Directions for this task
Using "radio" as the search string, find the matching lines below and copy them.

Task data
-*-*-

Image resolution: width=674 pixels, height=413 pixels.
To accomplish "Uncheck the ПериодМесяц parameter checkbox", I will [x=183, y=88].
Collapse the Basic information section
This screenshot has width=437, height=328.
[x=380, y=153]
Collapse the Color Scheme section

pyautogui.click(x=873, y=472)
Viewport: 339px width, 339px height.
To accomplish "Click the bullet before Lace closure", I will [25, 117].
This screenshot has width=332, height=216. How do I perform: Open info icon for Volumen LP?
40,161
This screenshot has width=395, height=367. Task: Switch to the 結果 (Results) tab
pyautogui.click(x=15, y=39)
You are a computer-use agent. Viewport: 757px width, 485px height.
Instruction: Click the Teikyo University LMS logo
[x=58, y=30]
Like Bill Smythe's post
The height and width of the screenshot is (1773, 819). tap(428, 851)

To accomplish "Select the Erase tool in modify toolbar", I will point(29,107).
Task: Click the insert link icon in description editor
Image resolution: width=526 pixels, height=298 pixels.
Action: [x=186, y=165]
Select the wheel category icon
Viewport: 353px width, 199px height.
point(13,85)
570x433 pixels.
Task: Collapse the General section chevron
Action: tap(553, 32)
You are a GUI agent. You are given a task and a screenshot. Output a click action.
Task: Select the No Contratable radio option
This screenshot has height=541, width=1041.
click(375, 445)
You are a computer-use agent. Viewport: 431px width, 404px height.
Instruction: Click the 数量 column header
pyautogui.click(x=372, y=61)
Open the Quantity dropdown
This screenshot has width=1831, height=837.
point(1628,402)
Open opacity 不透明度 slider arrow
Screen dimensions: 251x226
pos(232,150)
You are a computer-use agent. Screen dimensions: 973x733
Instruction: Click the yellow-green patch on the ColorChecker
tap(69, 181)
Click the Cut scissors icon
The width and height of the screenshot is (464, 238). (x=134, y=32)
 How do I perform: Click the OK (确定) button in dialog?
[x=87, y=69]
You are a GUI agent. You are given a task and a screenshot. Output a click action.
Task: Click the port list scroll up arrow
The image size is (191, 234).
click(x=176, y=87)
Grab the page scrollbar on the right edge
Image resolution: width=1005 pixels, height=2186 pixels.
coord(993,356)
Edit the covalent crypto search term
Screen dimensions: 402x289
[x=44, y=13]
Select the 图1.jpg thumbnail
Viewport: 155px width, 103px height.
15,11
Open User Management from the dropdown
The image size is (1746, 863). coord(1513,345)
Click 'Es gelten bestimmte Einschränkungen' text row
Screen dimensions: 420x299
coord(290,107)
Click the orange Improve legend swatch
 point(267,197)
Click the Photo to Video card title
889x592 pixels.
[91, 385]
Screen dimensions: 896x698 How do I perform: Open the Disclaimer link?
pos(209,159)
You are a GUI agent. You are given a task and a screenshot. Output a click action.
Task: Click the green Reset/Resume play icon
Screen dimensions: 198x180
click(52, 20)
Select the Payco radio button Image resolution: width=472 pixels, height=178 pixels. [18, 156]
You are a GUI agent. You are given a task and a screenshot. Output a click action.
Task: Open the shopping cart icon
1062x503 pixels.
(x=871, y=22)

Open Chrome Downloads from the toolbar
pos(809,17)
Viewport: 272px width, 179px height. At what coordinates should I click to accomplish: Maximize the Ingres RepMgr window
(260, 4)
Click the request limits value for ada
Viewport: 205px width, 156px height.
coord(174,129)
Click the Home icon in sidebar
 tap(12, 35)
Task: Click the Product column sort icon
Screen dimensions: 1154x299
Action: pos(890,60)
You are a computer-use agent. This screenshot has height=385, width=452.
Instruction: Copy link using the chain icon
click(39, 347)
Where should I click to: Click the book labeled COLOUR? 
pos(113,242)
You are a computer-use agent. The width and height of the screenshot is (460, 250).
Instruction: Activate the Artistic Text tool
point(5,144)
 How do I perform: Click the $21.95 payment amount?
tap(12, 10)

-*-*-

Response area
Task: Select the No Contratable radio option
Select the Payco radio button Image resolution: width=472 pixels, height=178 pixels. [18, 156]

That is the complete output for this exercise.